Elenco dei compiti:
a) Modifica la lettera alla Preside: riscrivi tutto da "Non mi stupisce" giù fino a "correva l’anno 1919.", sostituendo "marciapiede" con "angolo di strada".
b) Secondo la lettera alla Preside, in quale piazza e in quale città il fascismo gettò le sue basi?

==== Blocco di testo

Non mi stupisce la sua dichiarata militanza antifascista, sta scritto pure sulla Costituzione e lei ha il diritto-dovere di seguirla alla lettera, però quel che non la onora è la ragione critica della storia. Lacunosa, a dire il vero. Inammissibile per una laureata la quale si onora, in questo caso si, d’essere la Preside di un liceo fiorentino. Nella sua lettera aperta lei scrive, Preside, come il fascismo sia nato in un marciapiede comune. Voglio credere che abbia usato una metafora poiché il fascismo casomai fu fondato (per nascita s’intende una creatura, cara Preside, al meno che pure l’italiano, oltre la storia, sia un optional nel suo liceo). Il fascismo gettò le sue basi in uno stabile di Piazza San Sepolcro a Milano, correva l’anno 1919.

Non “nacque” con un’adunata, cara Preside, questo l’avrà letto in qualche libro di storia rivoltata. Mi spiace contraddirla, non andò così. Tramite la sua missiva, Preside, mi ha riportato indietro con la memoria, ovvero al tempo del mio liceo. Le svelo un piccolo segreto: je parle et j’écris le français comme en italien, oggi come ieri, grazie ad una petite femme conosciuta in Piazza dei Miracoli a Pisa con la quale, intuirà bene, parlavo e scrivevo nella sua lingua. Malgrado sapessi la lingua d’oltralpe come e meglio della mia prof, ahimé, non andavo oltre ad un 6 in ogni interrogazione. Eh, benedetta prof, ricordo bene quando sostava all’ingresso dell’istituto intenta al volantinaggio per Potere Operaio! Un sorriso compiacente verso chi ritirava il suo volantino, una malevola smorfia contro chi passava oltre.

Al sottoscritto toccava sempre la smorfia, insieme al 6 meno meno. Pur nonostante mai mi sarei sognato d’interrompere il volantinaggio della prof, e men che meno il chiedere se fosse autorizzata o non, seppure i volantini distribuiti non fossero di mio gradimento dal tanto erano intrisi d’odio. Questo lo ricordo bene. Altri tempi, cara Preside, tempi rossi dove uccidere un fascista non era un reato.

========
==== Estratti del materiale

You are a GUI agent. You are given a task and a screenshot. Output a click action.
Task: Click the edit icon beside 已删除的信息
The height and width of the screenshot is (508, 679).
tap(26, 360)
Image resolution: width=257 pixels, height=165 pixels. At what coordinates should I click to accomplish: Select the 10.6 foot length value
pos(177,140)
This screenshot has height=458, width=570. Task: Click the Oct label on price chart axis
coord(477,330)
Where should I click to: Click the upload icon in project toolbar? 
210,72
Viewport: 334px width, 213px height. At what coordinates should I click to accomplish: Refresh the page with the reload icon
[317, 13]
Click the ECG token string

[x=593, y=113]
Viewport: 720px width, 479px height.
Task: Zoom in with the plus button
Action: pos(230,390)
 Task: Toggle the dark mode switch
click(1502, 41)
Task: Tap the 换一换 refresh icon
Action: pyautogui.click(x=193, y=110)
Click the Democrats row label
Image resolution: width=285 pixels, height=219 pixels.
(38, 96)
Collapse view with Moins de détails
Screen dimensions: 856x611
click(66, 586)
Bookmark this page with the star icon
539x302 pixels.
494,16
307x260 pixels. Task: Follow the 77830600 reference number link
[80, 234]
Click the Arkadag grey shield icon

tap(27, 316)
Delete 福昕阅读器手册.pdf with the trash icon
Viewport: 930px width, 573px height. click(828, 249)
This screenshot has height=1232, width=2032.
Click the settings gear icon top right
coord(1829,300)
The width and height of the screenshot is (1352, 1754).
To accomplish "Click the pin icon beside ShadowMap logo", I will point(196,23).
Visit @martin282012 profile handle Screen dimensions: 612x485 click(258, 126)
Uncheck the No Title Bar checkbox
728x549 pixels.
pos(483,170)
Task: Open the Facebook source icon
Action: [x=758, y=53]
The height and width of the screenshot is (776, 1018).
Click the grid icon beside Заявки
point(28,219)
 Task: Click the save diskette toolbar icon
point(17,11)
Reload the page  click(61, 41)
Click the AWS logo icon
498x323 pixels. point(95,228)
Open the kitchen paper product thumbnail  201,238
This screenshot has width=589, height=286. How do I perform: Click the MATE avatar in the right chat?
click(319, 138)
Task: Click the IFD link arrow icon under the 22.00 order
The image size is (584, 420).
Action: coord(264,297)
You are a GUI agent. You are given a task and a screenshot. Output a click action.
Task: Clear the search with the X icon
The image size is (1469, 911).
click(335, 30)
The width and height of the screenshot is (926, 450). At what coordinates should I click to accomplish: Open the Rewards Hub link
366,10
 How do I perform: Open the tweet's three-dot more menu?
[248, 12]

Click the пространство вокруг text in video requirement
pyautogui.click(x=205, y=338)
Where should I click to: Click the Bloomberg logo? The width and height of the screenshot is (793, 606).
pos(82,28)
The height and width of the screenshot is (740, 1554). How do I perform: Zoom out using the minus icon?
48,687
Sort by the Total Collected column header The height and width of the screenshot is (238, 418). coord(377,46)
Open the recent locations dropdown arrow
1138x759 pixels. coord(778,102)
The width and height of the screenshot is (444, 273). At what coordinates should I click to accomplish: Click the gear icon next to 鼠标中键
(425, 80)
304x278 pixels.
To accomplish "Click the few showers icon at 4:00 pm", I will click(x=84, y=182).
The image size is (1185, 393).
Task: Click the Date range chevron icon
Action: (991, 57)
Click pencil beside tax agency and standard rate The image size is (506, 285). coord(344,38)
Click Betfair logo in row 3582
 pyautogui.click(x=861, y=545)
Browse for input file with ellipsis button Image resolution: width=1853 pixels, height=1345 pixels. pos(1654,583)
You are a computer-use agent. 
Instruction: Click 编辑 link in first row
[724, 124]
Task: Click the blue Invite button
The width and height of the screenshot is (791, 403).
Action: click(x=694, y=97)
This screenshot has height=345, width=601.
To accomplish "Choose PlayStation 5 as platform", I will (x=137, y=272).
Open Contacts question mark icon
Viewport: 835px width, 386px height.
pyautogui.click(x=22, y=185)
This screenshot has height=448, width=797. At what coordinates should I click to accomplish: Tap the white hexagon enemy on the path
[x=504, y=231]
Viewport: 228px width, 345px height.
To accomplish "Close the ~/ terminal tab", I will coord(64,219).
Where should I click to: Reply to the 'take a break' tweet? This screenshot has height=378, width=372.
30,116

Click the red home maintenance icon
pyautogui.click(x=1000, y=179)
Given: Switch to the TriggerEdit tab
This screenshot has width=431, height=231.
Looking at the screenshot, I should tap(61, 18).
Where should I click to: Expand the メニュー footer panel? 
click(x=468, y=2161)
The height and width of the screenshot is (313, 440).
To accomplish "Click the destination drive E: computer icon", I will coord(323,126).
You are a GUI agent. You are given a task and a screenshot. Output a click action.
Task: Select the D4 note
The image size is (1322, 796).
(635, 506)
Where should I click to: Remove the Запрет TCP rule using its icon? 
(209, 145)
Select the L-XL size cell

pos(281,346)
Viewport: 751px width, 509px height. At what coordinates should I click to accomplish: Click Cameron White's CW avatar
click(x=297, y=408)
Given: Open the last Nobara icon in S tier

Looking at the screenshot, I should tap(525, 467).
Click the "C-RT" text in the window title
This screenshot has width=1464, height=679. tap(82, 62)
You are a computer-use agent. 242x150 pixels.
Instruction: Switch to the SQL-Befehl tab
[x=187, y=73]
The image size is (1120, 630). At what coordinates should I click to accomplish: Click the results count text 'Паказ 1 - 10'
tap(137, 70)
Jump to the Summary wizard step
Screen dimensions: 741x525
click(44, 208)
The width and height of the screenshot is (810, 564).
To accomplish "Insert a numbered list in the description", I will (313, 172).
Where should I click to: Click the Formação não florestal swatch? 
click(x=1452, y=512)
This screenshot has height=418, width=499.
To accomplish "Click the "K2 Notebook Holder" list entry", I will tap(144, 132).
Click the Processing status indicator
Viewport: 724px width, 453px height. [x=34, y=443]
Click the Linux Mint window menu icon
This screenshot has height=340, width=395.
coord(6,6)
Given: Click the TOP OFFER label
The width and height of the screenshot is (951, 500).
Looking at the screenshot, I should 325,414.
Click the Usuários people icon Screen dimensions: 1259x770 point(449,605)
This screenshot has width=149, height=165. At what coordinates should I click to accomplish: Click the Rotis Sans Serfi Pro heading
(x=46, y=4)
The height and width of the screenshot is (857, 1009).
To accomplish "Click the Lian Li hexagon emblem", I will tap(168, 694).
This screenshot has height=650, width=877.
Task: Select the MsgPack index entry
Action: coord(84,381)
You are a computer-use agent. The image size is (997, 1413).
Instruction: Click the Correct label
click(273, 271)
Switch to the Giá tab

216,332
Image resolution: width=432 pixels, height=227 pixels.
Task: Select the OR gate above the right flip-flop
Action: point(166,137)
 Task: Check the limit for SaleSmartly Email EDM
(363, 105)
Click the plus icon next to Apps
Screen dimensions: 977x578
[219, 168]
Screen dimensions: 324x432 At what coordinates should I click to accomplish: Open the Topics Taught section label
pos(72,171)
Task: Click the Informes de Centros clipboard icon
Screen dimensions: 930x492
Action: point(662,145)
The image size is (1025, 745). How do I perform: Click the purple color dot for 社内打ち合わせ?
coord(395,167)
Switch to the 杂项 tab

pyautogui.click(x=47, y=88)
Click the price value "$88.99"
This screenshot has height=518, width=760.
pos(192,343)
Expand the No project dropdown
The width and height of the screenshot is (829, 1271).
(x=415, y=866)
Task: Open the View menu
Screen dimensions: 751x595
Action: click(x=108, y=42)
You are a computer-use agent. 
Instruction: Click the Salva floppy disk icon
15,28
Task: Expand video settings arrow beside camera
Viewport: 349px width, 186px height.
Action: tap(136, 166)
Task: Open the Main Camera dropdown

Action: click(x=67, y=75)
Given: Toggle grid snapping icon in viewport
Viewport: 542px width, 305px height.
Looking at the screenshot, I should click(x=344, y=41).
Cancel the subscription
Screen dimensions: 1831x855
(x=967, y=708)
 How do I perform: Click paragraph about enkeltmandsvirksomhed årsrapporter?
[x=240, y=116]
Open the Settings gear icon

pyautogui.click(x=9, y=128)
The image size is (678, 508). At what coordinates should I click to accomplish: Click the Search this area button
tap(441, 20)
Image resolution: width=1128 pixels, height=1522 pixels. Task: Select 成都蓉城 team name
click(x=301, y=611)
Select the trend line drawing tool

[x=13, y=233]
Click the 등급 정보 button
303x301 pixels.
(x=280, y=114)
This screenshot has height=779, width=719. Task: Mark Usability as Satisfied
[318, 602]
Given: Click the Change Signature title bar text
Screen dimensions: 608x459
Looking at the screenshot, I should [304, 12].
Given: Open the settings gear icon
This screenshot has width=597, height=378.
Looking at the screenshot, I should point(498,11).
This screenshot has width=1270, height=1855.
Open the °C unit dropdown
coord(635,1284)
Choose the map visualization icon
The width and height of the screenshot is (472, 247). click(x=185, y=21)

========

Risultati esercizio:
a)
Non mi stupisce la sua dichiarata militanza antifascista, sta scritto pure sulla Costituzione e lei ha il diritto-dovere di seguirla alla lettera, però quel che non la onora è la ragione critica della storia. Lacunosa, a dire il vero. Inammissibile per una laureata la quale si onora, in questo caso si, d’essere la Preside di un liceo fiorentino. Nella sua lettera aperta lei scrive, Preside, come il fascismo sia nato in un angolo di strada comune. Voglio credere che abbia usato una metafora poiché il fascismo casomai fu fondato (per nascita s’intende una creatura, cara Preside, al meno che pure l’italiano, oltre la storia, sia un optional nel suo liceo). Il fascismo gettò le sue basi in uno stabile di Piazza San Sepolcro a Milano, correva l’anno 1919.

b) In uno stabile di Piazza San Sepolcro a Milano.